I am an economics student at Warwick and would very much like to get a first.
At school getting top marks was never a problem as I had a good memory and I was able to work out what the examiners were looking for. Now that I am at university, the sort of essays that usually got me As at A-level only seem to get me a 2:1.
At school it just seemed to be about having a good memory and writing well, but at university this no longer seems to be enough. We get very little feedback from examiners, and apart from a wooly mark scheme I have little to go on with regard to what examiners want to see.
Does anyone have any tips on how to write a first-class essay? (Nothing too basic, as i can write essays, I just need to know the extra stylistic points and tricks that can elevate me from 2:1 to 1
depends on the subject, but for artsy subjects, genereally just learning stuff and writing well will get you a good 2:1, but to get a first you also need to show some degree of originality - best advice is to avoid the temptation to regurgitate your lecture notes in your exams, and to read plenty of outside material.
no way are you going to get a first as a result of "stylistic points and tricks".
I think you need a natural flare for the subject to get a first. A 2:1 isn't a problem if you work hard. I got a 2:1 in finance and economics after straight As at A-Level (with plenty of perfect 100% scores in modules) but only got 5 first class marks out of 20 modules at uni. I found uni work far harder than A-Level though.
I'm getting 2.1's for my essays too, although I think they're rubbish. Anywho, my tutor is saying that I need to include more details in the essay that aren't covered in the lectures, reading around the subject. It's mostly statistics I have to remember, percentages, ratios that sort of thing, dunno what it's like in economics though.
P.S do you know a michelle doing economics short, blonde, pretty, plays cornet?
Hi picju96. Unfortunately I do not know a pretty girl called Michelle. I am second year, so she may be a first year or a third year.

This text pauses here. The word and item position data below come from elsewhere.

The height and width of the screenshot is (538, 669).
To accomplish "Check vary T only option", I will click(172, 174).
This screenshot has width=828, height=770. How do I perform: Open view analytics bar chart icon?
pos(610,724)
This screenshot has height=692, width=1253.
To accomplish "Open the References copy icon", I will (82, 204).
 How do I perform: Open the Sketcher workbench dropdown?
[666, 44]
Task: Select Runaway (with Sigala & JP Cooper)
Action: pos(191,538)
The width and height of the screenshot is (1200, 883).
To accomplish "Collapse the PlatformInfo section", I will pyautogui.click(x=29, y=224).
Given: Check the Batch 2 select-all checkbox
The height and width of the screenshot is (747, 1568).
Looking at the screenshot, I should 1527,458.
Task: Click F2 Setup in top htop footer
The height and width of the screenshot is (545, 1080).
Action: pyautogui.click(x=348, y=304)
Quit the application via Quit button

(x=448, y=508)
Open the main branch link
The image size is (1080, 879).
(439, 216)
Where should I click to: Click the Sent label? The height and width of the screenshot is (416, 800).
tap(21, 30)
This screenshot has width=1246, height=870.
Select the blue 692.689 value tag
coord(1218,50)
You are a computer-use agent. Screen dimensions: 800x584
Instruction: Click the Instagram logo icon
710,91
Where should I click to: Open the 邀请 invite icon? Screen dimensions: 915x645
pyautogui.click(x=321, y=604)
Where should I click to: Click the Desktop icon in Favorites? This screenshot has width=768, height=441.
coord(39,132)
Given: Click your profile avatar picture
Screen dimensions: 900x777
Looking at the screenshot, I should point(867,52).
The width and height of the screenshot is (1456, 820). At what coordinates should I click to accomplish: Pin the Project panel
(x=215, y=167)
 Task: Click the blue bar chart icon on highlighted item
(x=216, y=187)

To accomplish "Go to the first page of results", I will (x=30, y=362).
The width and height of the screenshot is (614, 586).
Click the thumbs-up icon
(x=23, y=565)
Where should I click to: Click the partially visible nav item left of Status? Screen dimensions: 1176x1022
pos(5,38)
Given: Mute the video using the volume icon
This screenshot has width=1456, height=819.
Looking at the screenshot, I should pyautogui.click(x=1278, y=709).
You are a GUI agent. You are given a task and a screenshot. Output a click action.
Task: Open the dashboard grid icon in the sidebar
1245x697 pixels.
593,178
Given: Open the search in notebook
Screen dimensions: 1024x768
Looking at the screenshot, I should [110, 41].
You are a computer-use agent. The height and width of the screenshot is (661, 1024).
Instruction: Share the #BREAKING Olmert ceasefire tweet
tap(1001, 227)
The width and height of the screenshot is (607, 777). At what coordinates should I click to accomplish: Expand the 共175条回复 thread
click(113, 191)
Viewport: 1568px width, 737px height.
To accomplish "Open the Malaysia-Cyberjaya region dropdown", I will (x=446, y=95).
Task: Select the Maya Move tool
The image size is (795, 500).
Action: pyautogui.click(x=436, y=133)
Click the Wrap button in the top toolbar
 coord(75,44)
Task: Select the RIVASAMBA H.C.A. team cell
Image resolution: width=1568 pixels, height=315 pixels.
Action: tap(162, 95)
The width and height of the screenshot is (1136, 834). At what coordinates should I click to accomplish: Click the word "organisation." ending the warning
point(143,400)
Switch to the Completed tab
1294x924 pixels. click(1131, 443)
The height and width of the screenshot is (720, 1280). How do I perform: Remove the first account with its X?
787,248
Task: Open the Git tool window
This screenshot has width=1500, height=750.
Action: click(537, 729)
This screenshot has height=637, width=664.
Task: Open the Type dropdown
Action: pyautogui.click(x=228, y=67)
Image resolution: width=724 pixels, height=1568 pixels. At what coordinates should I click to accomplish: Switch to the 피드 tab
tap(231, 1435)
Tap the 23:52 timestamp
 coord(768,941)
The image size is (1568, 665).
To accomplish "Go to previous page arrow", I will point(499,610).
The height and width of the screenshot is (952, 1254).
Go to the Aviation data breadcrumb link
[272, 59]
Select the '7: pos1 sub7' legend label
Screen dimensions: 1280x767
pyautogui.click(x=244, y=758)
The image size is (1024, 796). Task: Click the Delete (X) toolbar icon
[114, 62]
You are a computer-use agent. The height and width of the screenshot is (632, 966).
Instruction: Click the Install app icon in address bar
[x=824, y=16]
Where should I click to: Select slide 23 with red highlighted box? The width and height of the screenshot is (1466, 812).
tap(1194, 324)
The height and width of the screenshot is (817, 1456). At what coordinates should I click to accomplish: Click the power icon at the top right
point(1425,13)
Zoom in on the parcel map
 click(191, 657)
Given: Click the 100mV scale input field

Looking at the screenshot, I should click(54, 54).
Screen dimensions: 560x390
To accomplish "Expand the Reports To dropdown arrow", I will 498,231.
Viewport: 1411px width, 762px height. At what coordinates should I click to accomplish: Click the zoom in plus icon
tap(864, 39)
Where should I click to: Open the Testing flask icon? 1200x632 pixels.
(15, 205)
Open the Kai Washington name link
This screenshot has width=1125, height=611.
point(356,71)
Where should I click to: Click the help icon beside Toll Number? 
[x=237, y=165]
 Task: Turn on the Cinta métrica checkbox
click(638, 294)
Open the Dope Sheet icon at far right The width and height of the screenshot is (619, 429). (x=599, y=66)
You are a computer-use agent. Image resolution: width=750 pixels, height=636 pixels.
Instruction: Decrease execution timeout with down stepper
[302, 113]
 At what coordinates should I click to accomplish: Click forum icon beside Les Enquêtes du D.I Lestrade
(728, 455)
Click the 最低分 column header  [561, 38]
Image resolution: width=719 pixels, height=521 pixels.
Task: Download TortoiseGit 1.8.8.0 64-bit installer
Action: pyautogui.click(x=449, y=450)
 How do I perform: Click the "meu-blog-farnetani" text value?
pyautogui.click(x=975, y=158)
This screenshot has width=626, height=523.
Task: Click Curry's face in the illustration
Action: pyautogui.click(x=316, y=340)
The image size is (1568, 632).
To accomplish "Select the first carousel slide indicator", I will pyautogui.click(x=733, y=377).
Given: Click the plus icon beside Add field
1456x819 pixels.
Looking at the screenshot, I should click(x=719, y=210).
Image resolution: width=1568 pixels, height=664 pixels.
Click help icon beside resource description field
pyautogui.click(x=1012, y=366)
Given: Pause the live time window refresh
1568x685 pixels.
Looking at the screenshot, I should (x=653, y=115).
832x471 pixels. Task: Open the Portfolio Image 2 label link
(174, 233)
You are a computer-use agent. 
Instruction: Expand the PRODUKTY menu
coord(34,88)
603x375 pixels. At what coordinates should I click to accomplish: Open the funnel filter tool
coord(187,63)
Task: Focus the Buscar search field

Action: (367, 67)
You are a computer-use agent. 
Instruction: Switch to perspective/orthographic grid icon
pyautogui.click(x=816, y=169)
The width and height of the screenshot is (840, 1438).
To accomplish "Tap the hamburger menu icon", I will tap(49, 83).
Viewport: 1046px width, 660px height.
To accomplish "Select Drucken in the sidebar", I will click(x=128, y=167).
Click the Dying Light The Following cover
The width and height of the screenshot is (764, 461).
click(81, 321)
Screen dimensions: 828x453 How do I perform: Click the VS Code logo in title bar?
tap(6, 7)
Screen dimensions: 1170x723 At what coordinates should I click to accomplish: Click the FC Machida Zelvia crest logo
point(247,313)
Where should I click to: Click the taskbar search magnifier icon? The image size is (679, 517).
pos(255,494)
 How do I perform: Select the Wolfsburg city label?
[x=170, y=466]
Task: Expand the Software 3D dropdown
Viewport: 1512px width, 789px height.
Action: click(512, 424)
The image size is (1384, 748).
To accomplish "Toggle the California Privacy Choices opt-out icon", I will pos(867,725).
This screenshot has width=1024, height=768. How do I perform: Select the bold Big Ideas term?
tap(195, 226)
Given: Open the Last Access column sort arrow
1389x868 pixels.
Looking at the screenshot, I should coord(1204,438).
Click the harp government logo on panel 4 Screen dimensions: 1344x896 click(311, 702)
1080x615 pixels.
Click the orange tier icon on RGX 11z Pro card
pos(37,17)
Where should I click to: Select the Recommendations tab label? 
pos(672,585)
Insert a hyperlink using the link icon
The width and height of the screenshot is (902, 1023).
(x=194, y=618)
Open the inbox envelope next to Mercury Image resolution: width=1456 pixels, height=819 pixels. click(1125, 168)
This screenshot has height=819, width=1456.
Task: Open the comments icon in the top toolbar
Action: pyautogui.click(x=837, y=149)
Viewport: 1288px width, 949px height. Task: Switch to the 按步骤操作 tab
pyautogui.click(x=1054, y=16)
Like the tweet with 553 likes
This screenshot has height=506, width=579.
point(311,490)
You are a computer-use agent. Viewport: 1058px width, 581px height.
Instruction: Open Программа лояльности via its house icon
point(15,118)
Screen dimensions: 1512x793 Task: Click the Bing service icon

One thing that has confused me about essays is knowing what to include. The essay questions are a lot vaguer than A-level and there are many different issues that I could address, so it is hard to trade-off between breadth and depth.
The only thing you need to do to get a first for an essay in uni is go further than they expect of you.
For example, if your a science student, and your writing on a topic, you need to show so much more than what you have just been taught in class. Therefore, you go away, and do a load of research, and include this, fully referenced of course, in your essay. If your writing about a particular problem, for example, you need to go away, explain how people have solved it up to this point, point out what proposals have been made as a better route to solving the problem that may be implemented in the future.
For example, I once wrote an essay on QoS Issues. I wrote about everything I'd been lectured on, went in to great detail, then went away, researched some proposals, popped those in, explained the basis of the proposals etc and referenced them (research papers and so on). Came out with a first too.
Basically, in university, you can't get away with writing up what you've been told in lectures. Higher Ed is supposed to encourage wider reading and a greater knowledge of your subject as a whole - when a lecturer says 'read chapter 2 - 3 of a **** book by a.crap.writer" you should do it, no matter what your opinion.
Anyway - good luck with your future essays, let us know how you get on.